By Catlin Nalley
CHICAGO—During the ASCO 2019 session, "Furthering Fitness: Implementing Wellness to Improve Breast Cancer Outcomes," Jennifer Bea, PhD, of The University of Arizona Cancer Center took a closer look at the impact of BMI reduction on breast cancer, including the challenges and opportunities for primary prevention.
High BMI is associated with postmenopausal breast cancer, she noted. "The median age at diagnosis is 62 years of age with a rate of prevalent breast cancer between 55 and 64. That is when they are most often diagnosed, so we are seeing the greatest prevalence in postmenopausal women.
"For every 5 minute increase in BMI there is a 12 percent increase in risk. And just overall there is a 1.5 to 2 fold increase in breast cancer risk with obesity," she explained. "So, it is critical that we try and turn the tide on the obesity epidemic in the U.S."

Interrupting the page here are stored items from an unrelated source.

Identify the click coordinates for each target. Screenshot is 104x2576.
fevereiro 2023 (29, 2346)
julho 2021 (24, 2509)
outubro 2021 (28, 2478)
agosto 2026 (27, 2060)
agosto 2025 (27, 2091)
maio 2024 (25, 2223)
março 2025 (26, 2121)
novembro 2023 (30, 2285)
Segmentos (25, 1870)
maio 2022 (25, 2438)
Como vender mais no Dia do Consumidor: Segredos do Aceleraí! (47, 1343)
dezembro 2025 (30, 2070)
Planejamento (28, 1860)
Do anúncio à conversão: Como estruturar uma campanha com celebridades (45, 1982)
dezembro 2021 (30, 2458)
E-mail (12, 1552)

Bea reported that the strongest associations are seen with hormone receptor positive tumors, never users of menopausal hormone therapy, and advanced disease and death.
Additionally, Bea noted that high BMI is also associated with breast cancer in men. "However, we see the opposite, or no association, for premenopausal breast cancer," she said. "It is null if you combine the tumor types, but if you are looking at hormone receptor positive breast tumors we actually see a reduction when looking at BMI associations with breast cancer risks."
Weight Changes & Breast Cancer Risk
"Weight gain at any time in a female adult life is associated with increased postmenopausal breast cancer risk," Bea noted. "And again, we see this enhanced for hormone-receptor positive tumors, non-users of hormone therapy, and advanced disease.
Additionally, there is a dose-dependent relationship with 5 kg gained resulting in 4-8 percent increased risk in postmenopausal breast cancer, according to Bea.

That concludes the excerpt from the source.